◆ Aufgabenstellung
Übernehmen Sie den Artikel zur Degewo-Mieterhöhung in Marzahn vollständig und Zeichen für Zeichen unverändert.

◆ Textauszug
»Wohin sollen die Leute noch ziehen?«

Mieterhöhung der Degewo erschreckt Marzahner / Müllschlucker noch nicht gerettet

  • Bernd Kammer
  • Lesedauer: 3 Min.

Svetlana Hayduk ist sauer. Seit neun Jahren wohnt sie in dem Elfgeschosser in der Wittenberger Straße in Marzahn. In diesem Zeitraum ist die Miete ihrer kleinen Dreiraumwohnung um ein Viertel gestiegen, von monatlich 400 auf 500 Euro brutto/warm. »Ohne dass viel an dem Haus gemacht wurde«, ärgert sie sich.

Und jetzt verlangt die Wohnungsbaugesellschaft Degewo erneut eine Mieterhöhung, rund neun Euro monatlich soll Hayduk ab 1. Oktober zusätzlich zahlen. »Das klingt nicht viel, aber wenn man kaum mehr als ein Hartz-IV-Empfänger zur Verfügung hat, ist es viel«, sagt die Kulturdolmetscherin, die ehrenamtlich nach Berlin übergesiedelte Russlanddeutsche betreut. Viele von ihren Schützlingen sollen ebenfalls mehr Miete bezahlen, darunter viele Arbeitslose. Bei manchen seien es drei, bei anderen 30 Euro, weiß Hayduk. Manche würden aber schon heute über den Regelsätzen für die Miete liegen, die das Jobcenter bewilligt und müssten die Differenz irgendwie selbst zahlen. »Aber jetzt kommen sie an die Grenze. Sollen sie zum Auszug gezwungen werden?« fragt die engagierte Frau.

Gesammelte Dateneinträge:

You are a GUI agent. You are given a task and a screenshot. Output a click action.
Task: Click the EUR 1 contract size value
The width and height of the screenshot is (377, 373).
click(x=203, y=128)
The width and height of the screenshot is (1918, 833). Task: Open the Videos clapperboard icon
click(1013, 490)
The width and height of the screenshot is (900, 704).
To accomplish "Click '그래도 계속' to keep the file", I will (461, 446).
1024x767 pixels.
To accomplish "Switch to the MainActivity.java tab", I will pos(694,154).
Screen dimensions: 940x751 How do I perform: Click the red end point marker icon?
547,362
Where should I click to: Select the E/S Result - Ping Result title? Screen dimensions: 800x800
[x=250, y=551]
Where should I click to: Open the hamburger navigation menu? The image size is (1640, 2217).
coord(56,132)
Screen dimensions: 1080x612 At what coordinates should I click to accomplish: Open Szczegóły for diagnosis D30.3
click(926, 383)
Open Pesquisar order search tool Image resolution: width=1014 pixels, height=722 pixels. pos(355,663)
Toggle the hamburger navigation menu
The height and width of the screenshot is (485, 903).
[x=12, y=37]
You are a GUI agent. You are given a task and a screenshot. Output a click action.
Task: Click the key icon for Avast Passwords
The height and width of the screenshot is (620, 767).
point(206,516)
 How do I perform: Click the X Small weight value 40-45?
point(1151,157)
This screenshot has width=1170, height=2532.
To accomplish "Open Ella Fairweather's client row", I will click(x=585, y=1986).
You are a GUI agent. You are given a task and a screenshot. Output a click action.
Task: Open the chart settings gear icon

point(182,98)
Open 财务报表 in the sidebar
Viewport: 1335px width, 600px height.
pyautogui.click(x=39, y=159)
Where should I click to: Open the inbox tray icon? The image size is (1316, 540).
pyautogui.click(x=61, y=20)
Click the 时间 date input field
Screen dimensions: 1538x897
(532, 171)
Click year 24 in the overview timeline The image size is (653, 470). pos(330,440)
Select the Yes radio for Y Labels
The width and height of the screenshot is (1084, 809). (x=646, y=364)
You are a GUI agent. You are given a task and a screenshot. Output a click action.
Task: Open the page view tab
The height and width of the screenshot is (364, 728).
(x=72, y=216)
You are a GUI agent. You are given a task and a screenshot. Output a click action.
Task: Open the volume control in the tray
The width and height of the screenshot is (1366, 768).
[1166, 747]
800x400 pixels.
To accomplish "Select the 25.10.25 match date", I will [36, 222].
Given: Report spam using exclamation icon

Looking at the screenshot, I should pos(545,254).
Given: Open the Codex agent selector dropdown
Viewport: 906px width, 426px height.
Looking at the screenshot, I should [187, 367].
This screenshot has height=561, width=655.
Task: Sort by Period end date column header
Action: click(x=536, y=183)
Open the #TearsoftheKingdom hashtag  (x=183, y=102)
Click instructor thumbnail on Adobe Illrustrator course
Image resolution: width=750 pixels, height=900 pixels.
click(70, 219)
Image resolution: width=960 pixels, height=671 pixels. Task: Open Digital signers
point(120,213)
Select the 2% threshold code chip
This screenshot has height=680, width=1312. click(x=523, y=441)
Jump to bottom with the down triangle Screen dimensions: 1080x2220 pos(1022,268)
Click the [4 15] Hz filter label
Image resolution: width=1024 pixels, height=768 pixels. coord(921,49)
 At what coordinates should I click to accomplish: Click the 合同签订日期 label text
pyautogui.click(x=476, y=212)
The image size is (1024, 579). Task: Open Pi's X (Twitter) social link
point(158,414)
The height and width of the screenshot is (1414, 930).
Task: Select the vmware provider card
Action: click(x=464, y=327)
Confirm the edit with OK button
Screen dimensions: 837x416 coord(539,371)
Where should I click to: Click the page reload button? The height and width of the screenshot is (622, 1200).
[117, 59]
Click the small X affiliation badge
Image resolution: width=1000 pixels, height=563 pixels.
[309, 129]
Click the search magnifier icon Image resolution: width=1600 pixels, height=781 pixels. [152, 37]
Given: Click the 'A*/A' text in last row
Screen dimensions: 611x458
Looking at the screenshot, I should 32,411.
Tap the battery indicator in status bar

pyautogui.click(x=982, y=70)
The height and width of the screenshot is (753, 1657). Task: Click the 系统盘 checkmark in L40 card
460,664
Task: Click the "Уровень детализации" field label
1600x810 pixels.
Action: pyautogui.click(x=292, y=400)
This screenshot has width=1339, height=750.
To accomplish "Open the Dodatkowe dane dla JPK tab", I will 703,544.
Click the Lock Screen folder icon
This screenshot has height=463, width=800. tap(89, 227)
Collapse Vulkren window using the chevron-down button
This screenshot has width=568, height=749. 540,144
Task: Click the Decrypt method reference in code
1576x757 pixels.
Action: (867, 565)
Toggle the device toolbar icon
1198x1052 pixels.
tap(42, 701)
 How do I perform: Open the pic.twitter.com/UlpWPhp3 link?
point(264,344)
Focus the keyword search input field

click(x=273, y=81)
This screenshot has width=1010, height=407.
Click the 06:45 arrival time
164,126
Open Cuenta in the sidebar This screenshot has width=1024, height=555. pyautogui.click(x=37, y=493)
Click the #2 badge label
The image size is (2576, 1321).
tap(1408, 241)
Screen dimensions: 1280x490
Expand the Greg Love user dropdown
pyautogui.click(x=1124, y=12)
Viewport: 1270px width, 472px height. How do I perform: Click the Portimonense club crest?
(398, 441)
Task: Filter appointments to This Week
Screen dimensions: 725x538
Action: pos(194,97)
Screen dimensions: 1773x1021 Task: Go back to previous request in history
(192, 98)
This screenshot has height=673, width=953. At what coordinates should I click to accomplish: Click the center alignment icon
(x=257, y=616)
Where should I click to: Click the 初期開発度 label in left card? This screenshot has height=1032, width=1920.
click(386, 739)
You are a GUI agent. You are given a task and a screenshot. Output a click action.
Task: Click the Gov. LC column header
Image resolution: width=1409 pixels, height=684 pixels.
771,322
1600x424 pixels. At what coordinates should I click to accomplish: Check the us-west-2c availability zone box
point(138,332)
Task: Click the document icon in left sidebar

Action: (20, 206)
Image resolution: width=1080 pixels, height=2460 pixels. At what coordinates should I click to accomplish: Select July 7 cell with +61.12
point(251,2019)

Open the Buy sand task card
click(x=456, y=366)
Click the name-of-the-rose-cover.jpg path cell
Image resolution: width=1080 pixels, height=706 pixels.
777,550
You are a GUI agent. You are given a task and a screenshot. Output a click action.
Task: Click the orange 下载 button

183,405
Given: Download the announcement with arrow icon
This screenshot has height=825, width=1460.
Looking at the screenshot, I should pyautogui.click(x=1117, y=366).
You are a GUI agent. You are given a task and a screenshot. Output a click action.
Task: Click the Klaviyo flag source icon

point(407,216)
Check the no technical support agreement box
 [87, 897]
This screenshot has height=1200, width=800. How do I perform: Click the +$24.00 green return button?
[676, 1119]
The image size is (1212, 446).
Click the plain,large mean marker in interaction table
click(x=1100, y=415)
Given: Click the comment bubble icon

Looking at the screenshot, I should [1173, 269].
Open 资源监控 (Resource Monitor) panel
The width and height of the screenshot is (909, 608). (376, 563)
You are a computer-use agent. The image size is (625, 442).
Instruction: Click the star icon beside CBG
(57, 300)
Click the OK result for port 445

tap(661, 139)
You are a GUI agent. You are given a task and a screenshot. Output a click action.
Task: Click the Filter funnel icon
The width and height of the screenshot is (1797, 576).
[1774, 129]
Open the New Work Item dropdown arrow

◆ Ergebnis
»Wohin sollen die Leute noch ziehen?«

Mieterhöhung der Degewo erschreckt Marzahner / Müllschlucker noch nicht gerettet

  • Bernd Kammer
  • Lesedauer: 3 Min.

Svetlana Hayduk ist sauer. Seit neun Jahren wohnt sie in dem Elfgeschosser in der Wittenberger Straße in Marzahn. In diesem Zeitraum ist die Miete ihrer kleinen Dreiraumwohnung um ein Viertel gestiegen, von monatlich 400 auf 500 Euro brutto/warm. »Ohne dass viel an dem Haus gemacht wurde«, ärgert sie sich.

Und jetzt verlangt die Wohnungsbaugesellschaft Degewo erneut eine Mieterhöhung, rund neun Euro monatlich soll Hayduk ab 1. Oktober zusätzlich zahlen. »Das klingt nicht viel, aber wenn man kaum mehr als ein Hartz-IV-Empfänger zur Verfügung hat, ist es viel«, sagt die Kulturdolmetscherin, die ehrenamtlich nach Berlin übergesiedelte Russlanddeutsche betreut. Viele von ihren Schützlingen sollen ebenfalls mehr Miete bezahlen, darunter viele Arbeitslose. Bei manchen seien es drei, bei anderen 30 Euro, weiß Hayduk. Manche würden aber schon heute über den Regelsätzen für die Miete liegen, die das Jobcenter bewilligt und müssten die Differenz irgendwie selbst zahlen. »Aber jetzt kommen sie an die Grenze. Sollen sie zum Auszug gezwungen werden?« fragt die engagierte Frau.